Forearc origin for Coast Range Ophiolites inferred from osmium isotopes and highly siderophile elements

Abstract

The Jurassic Coast Range Ophiolites, California, provide evidence for tectonic processes that formed the western margin of North America. Whether the ophiolites were formed in a mid-ocean ridge, back arc or forearc setting, however, remains unconstrained. To address this issue, a systematic grid sampling approach was taken to examine the mantle section of an archetypal ~161 Ma Coast Range Ophiolite at Point Sal, California. The Point Sal peridotites are serpentinized, with 187Re187Os evidence for a localized Late Miocene alteration event in grids closest to the lowermost bounding fault of the ophiolite. This event is interpreted to be related to tectonic changes and hydration-dehydration reactions acting on the serpentinites in response to changes in the azimuth and rate of Pacific-North American plate motion.

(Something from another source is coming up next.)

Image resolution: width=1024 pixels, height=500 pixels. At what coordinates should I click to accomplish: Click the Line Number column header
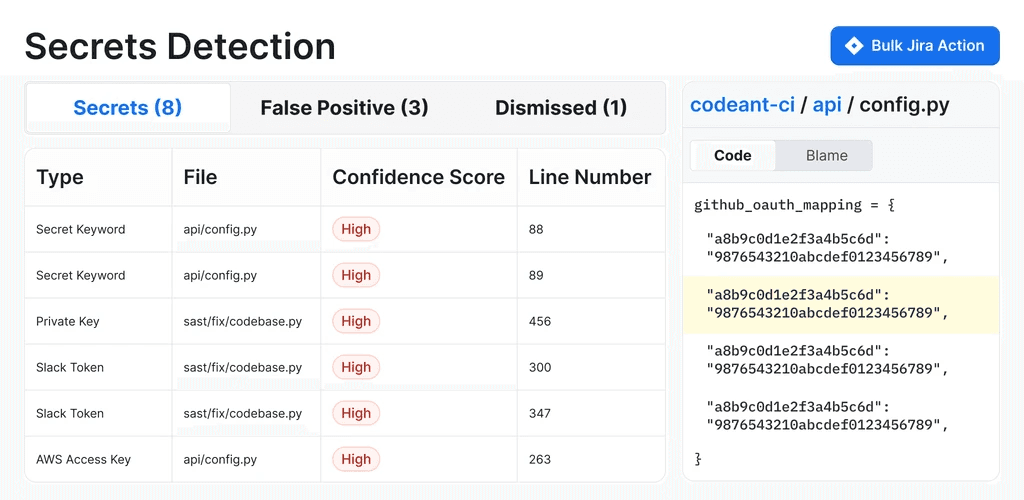pos(590,178)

Alteration and serpentinization have not systematically affected highly siderophile element (HSE) abundances, especially Os, Ir or Ru which, together with rare earth element abundances, record significant melt depletion (>20%) of a fertile mantle protolith (187Os/188Os = ~0.129) during ophiolite formation. Peridotites subsequently experienced localized and heterogenous addition of Re, Pt, Pd and radiogenic 187Os/188Os from Cl-rich, oxidized (QFM) fluids. Geochemical features of both Point Sal peridotites, as well as associated basaltic lavas, are consistent with high degrees of partial melting and variable addition of fluids as also observed in global forearc peridotites. A forearc origin for the Point Sal Ophiolite Complex supports models for the dominant formation process of 153–166 Ma Coast Range Ophiolite infant Arc crust terranes within a single westward facing arc along the Sierra continental-margin.